O subsecretário de Políticas para Comunidades Tradicionais da Secretaria Especial de Políticas de Promoção da Igualdade Racial (Seppir), capsule Alexandro Reis, nurse afirmou hoje (21) que há recursos destinados às comunidades quilombolas, viagra approved mas cobrou o fortalecimento do pacto federativo, principalmente da parte dos governos estaduais e municipais..

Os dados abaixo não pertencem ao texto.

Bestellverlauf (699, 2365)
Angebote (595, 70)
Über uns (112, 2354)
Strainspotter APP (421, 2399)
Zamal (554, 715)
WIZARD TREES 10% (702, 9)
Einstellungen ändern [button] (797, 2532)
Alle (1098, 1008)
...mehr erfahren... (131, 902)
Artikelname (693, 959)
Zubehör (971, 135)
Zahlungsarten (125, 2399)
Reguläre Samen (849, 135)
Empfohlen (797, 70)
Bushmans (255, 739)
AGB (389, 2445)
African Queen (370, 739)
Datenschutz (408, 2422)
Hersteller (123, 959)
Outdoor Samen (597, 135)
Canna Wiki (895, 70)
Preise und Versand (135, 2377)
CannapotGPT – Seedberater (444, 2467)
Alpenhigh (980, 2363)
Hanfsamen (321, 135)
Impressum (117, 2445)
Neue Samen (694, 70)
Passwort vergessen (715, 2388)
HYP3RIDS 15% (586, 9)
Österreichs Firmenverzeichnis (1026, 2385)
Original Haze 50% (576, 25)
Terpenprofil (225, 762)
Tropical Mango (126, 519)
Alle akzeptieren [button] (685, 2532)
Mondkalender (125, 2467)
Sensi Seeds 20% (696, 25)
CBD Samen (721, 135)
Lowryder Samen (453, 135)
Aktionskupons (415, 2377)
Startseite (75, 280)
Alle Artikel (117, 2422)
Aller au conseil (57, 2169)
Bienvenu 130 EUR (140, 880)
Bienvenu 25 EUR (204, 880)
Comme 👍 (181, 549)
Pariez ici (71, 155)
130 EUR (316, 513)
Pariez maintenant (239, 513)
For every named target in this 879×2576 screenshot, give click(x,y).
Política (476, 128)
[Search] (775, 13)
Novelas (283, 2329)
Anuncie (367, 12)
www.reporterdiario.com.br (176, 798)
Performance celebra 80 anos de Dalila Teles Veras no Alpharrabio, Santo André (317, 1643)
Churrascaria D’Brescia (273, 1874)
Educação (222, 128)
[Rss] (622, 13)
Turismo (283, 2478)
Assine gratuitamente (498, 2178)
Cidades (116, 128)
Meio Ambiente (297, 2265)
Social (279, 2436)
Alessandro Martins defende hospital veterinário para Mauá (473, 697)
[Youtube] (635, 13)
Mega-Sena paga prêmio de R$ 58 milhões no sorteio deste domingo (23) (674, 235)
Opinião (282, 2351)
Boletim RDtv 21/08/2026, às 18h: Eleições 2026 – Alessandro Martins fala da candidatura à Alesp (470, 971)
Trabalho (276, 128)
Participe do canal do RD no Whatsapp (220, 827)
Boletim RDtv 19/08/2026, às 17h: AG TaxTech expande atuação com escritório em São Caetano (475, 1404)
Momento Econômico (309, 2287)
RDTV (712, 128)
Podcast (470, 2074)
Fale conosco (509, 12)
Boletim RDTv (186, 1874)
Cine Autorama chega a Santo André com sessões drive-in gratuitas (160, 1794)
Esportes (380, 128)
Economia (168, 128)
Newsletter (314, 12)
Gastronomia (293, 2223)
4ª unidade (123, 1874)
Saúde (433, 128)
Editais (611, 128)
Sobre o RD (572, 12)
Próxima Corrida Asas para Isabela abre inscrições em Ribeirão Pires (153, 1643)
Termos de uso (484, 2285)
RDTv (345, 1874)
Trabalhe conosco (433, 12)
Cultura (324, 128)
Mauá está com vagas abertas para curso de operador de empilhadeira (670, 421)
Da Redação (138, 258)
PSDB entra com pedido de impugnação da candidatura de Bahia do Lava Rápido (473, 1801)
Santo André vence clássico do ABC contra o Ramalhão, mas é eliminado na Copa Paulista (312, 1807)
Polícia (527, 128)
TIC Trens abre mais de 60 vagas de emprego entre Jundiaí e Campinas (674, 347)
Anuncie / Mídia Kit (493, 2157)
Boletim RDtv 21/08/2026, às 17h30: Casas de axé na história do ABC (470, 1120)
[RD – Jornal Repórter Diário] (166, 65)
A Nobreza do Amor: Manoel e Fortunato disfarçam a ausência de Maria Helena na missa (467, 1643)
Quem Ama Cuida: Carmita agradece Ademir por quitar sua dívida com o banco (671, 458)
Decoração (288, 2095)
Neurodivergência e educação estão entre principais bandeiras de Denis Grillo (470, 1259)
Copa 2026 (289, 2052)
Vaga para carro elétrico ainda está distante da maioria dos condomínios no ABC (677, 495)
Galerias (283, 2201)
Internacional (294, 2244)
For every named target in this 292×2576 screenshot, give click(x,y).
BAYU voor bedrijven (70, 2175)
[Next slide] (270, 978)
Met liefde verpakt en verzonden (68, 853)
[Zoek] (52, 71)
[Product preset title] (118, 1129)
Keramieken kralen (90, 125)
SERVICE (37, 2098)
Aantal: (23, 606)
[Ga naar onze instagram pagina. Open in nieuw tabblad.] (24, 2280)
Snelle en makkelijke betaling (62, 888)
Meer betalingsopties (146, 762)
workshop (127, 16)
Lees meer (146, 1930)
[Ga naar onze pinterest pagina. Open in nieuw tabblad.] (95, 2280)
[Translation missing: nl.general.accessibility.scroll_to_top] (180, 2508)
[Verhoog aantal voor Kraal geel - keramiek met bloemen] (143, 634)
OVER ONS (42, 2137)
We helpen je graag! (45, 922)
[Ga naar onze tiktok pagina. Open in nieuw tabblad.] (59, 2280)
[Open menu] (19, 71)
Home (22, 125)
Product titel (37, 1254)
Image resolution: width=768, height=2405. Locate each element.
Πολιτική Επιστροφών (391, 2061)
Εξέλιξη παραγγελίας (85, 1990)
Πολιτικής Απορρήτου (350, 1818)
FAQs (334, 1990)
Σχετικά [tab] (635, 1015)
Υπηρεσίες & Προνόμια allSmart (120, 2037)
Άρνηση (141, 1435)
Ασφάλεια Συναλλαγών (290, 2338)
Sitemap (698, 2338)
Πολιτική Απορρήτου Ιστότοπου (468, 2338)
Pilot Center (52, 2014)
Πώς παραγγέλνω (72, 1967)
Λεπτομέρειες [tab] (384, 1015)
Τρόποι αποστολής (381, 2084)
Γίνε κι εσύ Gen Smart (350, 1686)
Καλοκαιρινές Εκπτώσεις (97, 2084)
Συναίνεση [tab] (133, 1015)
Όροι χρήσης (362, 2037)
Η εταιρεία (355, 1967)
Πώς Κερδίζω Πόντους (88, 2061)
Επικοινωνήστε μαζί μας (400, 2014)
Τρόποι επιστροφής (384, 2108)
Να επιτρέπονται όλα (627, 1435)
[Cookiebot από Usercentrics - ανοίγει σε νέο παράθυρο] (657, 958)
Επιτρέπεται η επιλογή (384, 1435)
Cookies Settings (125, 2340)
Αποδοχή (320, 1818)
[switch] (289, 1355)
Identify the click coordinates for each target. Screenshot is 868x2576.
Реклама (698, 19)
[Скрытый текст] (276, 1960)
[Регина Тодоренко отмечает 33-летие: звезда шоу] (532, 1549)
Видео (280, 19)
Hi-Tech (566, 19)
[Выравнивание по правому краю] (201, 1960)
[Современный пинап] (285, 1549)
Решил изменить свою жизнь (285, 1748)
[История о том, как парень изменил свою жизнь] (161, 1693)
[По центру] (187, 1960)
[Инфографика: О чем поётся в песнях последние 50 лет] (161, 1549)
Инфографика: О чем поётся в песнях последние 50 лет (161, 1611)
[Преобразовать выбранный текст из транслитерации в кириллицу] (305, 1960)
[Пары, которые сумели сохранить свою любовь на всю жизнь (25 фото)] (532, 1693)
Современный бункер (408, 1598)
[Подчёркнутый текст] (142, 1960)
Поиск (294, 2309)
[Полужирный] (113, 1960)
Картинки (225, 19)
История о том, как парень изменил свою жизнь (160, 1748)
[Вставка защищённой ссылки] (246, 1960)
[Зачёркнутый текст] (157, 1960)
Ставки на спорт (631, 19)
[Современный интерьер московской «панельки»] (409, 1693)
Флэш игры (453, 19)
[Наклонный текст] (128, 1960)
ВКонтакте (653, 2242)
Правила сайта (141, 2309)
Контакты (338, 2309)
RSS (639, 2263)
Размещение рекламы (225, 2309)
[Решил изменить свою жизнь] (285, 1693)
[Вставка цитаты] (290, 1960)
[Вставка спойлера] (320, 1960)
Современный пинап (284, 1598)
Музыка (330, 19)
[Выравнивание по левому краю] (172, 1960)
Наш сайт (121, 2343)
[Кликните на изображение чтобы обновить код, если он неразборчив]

“Há dificuldade porque, muitas vezes, estados e municípios não estão envolvidos”, disse Reis ao participar de uma oficina de trabalho que trata da implantação de ações de saneamento básico nas comunidades remanescentes de quilombos no país. Segundo ele, a maior parte da população brasileira tem consciência de que políticas específicas são necessárias para tratar das chamadas “comunidades vulneráveis”.
Reis afirmou que o país dispõe de ações suficientes para o enfrentamento à crise econômico-financeira. Para o subsecretário, políticas sociais propõem alternativas para que pessoas que não fazem parte da macroeconomia brasileira alcancem qualidade de vida. “O recurso garante cidadania e a nossa sustentabilidade em um momento de crise”.
Raquel Benedeti, subchefe adjunta de Articulação e Monitoramento da Casa Civil, admitiu que há “preocupação” em ter recursos garantidos para as comunidades quilombolas, mas dificuldade na execução – sobretudo no Programa de Aceleração do Crescimento (PAC) voltado para o saneamento básico.
O diretor da Fundação Nacional de Saúde (Funasa), José Raimundo Machado, afirmou que o país tem “uma dívida histórica” com o segmento e reforçou a tese de que é preciso viabilizar os recursos já disponibilizados pelo governo federal. “Não é o recurso que iria suprir todas as 270 comunidades mas é o recurso possível”, disse.
O deputado federal Joaquim Beltrão (PMDB/AL) destacou que diversos municípios alagoanos possuem registros de quilombolas – “desde comunidades integradas a comunidades completamente isoladas, com deficiência de tudo e pobreza absoluta”.
Ele cobrou de representantes estaduais e municipais presentes na oficina que “voltem para suas terras” com algo real e não virtual. Para Beltrão, o momento é propício para um “arremate”, uma vez que 2010 é ano de eleição. “Temos um ano para colocar em prática qualquer ação”.